When to use new layouts and when to use new activities?

I'm making a game in Android and I'm trying to add a set of menu screens. Each screen takes up the whole display and has various transitions available to other screens. As a rough summary, the menu screens are:
Start screen
Difficult select screen
Game screen.
Pause screen.
Game over screen.
And there are several different ways you can transition between screen:
1 -> 2
2 -> 3
3 -> 4 (pause game)
4 -> 1 (exit game)
4 -> 3 (resume game)
3 -> 5 (game ends)
Obviously, I need some stored state when moving between screens, such as the difficulty level select when starting a game and what the player's score is when the game over screen is shown.
Can anyone give me some advice for the easiest way to implement the above screens and transitions in Android? All the create/destroy/pause/resume methods make me nervous about writing brittle code if I'm not careful.
I'm not fond of using an Activity for each screen. It seems too heavy weight, having to pass data around using intents seems like a real pain and each screen isn't a useful module by itself. As the "back" button doesn't always go back to the previous screen either, my menu layout doesn't seem to fit the activity model well.
At the moment, I'm representing each screen as an XML layout file and
I have one activity. I set the different buttons on each layout to call setContentView to update the screen the main activity is showing (e.g. the pause button changes the layout to the pause screen). The activity holds onto all the state needed (e.g. the current difficulty level and the game high score), which makes it easy to share data between screens. This seems roughly similar to the LunarLander sample, except I'm using multiple screens.
Does what I have at the moment sound OK or am I not doing things the typical Android way? Is there a class I can use (e.g. something like ViewFlipper) that could make my life easier?
By the way, my game screen is implemented as a SurfaceView that stores the game state. I need the state in this view to persist between calls to setContentView (e.g. to resume from paused). Is the right idea to create the game view when the activity starts, keep a reference to it and then use this reference with setContentView whenever I want the game screen to appear?
This question has been asked a lot. Did you read these other posts?
Android: What is better - multiple activities or switching views manually?. This link in particular talks about the Android Design Guidelines which "don't mention switching Views at all; it's centered around an Activity-as-View design."

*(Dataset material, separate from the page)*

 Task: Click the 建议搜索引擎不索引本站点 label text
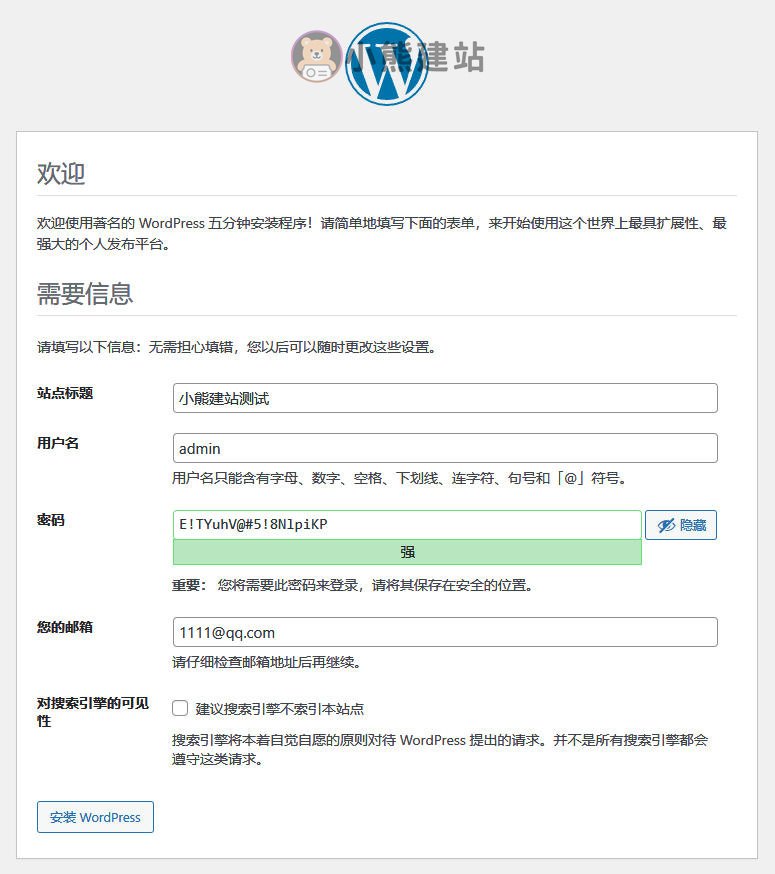pos(279,709)

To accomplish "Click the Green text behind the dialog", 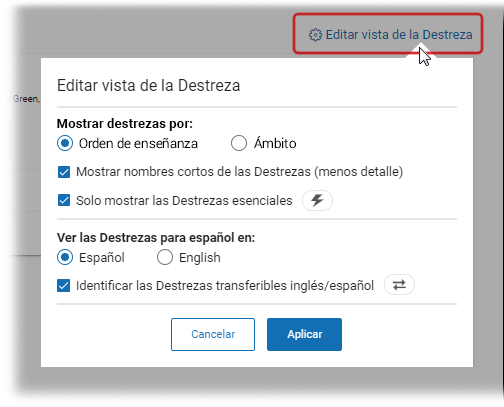I will click(x=26, y=99).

Android - Should I use multiple activities or multiple content views
Android app with multiple activities
How to pass the values from one activity to previous activity
I'm not sure what you mean by the back button not always going back to the right screen correctly. I've got a game with a similar structure to yours, and the back button always takes the user correctly up the chain of activities.
Furthermore, using the onResume, onPause etc is somewhat necessary. What happens to your application if the phone rings? (Yes I know, some people still do strange things like using their phone to receive calls! :P) The OS tries to call the onPause method in your activity, but if that isn't implemented then your application won't act as expected. Another useful thing with onResume is it lets you update your tables as soon as the user returns to the view. For example, your player has just completed a level and is then brought back to the select difficulty screen. If you simply recover the previous screen from memory, it might not have been updated to take into account that a the level was just completed. However, if you put some code in onResume to handle that, then that will always be executed before the player sees the screen.
Lastly, you say transferring data around activities is a pain with intents - yes, that's probably true. But I usually find transferring any kind of complex data a pain, no matter how you do it. Are intents really that much worse, or is it just that things aren't as easy as you'd hoped? I don't mean any offense with that; I also often find things which intuitively seem easy to be rather frustrating to implement in code.